TRECHO FORNECIDO>
Certamente as medidas para a abertura de todos esses locais ao público ocorrem na dependência de diversas restrições de horários e de adequações dos espaços físicos, visando à não propagação do vírus entre trabalhadores e frequentadores.

O desafio é permitir a abertura desses locais, aumentando consideravelmente a circulação de pessoas, sem que ocorra um pico de novos casos de Covid-19 e o retorno para as fases anteriores 2-laranja e 1-vermelha, as quais se tornaram sinônimos de restrição.

O chamado “novo normal” trouxe ao Médico do Trabalho demandas até então inesperadas que mudaram o seu dia a dia. O enfoque em Ergonomia, Nexo Causal e Capacidade Laboral deixaram seus protagonismos por um momento e abriram espaço para novas preocupações e abordagens.

Não falo aqui dos afastamentos por 14 dias e nem mesmo dos critérios de retorno ao trabalho após diagnóstico de Covid-19, mas sim do apelo feito pelas empresas e RHs sobre como proceder nas adaptações do ambiente de trabalho.

Definitivamente as orientações sobre o uso de máscaras têm sido o mais simples desses novos desafios.

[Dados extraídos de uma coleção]
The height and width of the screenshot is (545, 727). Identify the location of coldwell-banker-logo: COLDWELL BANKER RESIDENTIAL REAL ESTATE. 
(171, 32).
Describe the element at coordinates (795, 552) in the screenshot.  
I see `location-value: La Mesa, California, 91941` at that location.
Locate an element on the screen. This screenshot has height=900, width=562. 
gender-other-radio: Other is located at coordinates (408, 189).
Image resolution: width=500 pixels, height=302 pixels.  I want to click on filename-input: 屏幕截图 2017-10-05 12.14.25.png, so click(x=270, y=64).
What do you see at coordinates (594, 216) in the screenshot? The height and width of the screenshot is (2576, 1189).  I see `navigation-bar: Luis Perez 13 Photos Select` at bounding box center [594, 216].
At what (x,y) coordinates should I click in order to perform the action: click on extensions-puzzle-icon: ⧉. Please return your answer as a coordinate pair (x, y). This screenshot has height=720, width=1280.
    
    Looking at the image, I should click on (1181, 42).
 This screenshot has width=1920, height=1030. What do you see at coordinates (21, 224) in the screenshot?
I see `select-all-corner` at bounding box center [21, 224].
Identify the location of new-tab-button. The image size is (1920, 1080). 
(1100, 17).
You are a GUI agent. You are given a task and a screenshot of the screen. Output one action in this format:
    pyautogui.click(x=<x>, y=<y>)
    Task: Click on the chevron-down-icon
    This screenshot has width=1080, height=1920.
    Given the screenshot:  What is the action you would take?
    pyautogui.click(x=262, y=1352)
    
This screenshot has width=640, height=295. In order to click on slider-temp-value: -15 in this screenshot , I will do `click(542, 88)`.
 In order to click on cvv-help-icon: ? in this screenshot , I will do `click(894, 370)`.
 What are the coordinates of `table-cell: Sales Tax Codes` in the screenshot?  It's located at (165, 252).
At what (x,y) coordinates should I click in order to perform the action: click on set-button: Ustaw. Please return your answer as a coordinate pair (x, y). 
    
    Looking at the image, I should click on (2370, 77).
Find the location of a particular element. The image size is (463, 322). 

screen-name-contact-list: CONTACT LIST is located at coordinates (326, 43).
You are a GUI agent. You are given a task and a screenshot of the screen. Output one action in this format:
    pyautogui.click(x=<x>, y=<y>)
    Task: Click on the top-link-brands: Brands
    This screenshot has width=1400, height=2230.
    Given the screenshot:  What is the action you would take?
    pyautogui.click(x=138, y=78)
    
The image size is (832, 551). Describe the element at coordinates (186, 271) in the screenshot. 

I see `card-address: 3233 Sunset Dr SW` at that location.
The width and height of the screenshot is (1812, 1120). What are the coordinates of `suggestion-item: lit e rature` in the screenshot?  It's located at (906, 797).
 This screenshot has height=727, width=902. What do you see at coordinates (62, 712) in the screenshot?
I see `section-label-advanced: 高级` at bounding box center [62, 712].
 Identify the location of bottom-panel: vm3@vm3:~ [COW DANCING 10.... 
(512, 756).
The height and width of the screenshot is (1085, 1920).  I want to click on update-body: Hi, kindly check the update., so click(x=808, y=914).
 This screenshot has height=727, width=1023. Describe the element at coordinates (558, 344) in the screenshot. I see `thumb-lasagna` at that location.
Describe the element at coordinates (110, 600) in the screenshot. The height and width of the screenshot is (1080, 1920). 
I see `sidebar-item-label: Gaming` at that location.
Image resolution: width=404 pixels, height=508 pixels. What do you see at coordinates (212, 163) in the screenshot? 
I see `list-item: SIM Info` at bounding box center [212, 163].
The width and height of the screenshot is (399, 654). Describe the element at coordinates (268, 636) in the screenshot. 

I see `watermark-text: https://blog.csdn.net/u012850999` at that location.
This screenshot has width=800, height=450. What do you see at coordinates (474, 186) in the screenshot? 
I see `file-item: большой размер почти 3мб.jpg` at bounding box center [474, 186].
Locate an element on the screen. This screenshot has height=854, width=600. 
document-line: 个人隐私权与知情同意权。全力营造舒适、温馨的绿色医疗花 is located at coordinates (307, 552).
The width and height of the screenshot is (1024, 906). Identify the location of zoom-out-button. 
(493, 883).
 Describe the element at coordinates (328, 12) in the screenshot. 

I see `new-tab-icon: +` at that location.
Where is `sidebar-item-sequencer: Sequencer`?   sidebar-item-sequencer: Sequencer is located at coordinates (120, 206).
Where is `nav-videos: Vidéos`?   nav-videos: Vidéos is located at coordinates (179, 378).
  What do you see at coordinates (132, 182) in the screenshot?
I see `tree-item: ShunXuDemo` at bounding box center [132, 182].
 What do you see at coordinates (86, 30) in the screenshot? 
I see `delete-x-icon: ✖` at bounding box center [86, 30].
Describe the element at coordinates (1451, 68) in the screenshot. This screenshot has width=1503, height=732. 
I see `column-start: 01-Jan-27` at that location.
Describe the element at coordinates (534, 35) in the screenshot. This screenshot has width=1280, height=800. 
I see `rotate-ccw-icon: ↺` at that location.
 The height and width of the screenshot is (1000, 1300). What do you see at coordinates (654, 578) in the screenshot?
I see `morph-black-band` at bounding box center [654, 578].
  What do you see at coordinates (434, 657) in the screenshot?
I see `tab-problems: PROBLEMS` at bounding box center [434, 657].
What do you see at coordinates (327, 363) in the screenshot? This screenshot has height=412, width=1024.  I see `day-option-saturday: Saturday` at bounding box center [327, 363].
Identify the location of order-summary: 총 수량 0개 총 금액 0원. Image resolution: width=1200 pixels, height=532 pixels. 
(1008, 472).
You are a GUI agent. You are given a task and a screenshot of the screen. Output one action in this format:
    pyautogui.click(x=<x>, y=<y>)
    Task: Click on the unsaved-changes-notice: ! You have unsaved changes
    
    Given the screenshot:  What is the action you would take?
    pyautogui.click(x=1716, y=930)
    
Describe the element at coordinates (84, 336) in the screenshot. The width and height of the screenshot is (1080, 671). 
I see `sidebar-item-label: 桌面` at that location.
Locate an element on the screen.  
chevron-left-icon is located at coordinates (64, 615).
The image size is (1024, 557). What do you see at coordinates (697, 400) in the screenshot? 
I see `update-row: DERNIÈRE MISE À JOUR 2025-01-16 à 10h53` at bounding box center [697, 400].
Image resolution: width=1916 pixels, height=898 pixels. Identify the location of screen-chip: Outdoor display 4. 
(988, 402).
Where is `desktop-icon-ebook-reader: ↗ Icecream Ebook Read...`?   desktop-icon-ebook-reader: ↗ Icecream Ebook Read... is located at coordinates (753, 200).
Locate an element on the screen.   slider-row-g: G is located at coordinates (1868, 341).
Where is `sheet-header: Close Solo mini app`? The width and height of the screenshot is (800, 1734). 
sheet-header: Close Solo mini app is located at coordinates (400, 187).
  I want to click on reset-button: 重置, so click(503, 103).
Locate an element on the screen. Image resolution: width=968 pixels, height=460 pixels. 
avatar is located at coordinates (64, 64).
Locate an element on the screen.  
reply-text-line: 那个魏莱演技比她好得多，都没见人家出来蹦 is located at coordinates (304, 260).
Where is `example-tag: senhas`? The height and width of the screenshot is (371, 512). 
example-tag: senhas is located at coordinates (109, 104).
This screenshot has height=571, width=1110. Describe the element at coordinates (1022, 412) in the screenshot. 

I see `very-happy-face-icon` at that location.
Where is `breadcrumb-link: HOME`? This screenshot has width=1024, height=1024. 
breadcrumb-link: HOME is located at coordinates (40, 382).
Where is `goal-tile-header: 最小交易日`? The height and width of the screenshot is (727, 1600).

O QUE SE PEDE>
1. No trecho sobre o Médico do Trabalho na pandemia de Covid-19, quais enfoques deixaram seus protagonismos por um momento?
2. Apresente a continuação do trecho sobre o Médico do Trabalho na pandemia de Covid-19, começando logo após a última frase.

RESPOSTAS DAS TAREFAS>
1. Ergonomia, Nexo Causal e Capacidade Laboral.

2.
Os questionamentos são novos e com listagem que beira o infinito: disposição de mobiliários; possibilidade de retorno ao ambiente de trabalho; rodízio de funcionários; ventilação natural e ar condicionado; aglomeração em copas e refeitórios; modelos de termômetros; questionários diários de saúde; produtos sanitizantes; e, até mesmo, restrições em decorrência da profissão de familiares dos funcionários.

Nos deparamos também com questões que colocam em dúvida medidas anteriormente tomadas, que pareciam ser um avanço tecnológico e de mentalidade, como a substituição de cartões de ponto por leitores biométricos e a retirada de copos descartáveis que antes ficavam em suportes nas paredes, providencialmente posicionados ao lado dos filtros e bebedores.

A busca diária na imprensa sobre número de casos, lotação de leitos de UTI no Município, fases de confinamento, Medidas Provisórias e protocolos de categorias de classe exigem hoje do médico do trabalho a dedicação de pelo menos algumas horas diárias.

Essa nova demanda chegou tanto para o médico contratado de uma grande empresa, quanto para o médico do trabalho que atua como prestador de serviço dentro de uma empresa de Assessoria Médica Ocupacional, sendo que estes ainda têm a preocupação de pesquisar tudo para diferentes ramos de atividade.

A responsabilidade e a exigência de uma visão holística abalaram a zona de conforto de muitos profissionais que realizavam seu trabalho “de olhos fechados”.

Em contrapartida, estamos vivenciando um período de extrema valorização do profissional bem preparado. Arrisco dizer que não houve momento anterior em que o papel do Médico do Trabalho e de todo o SESMT tenha sido tão valorizado aos olhos empresariais.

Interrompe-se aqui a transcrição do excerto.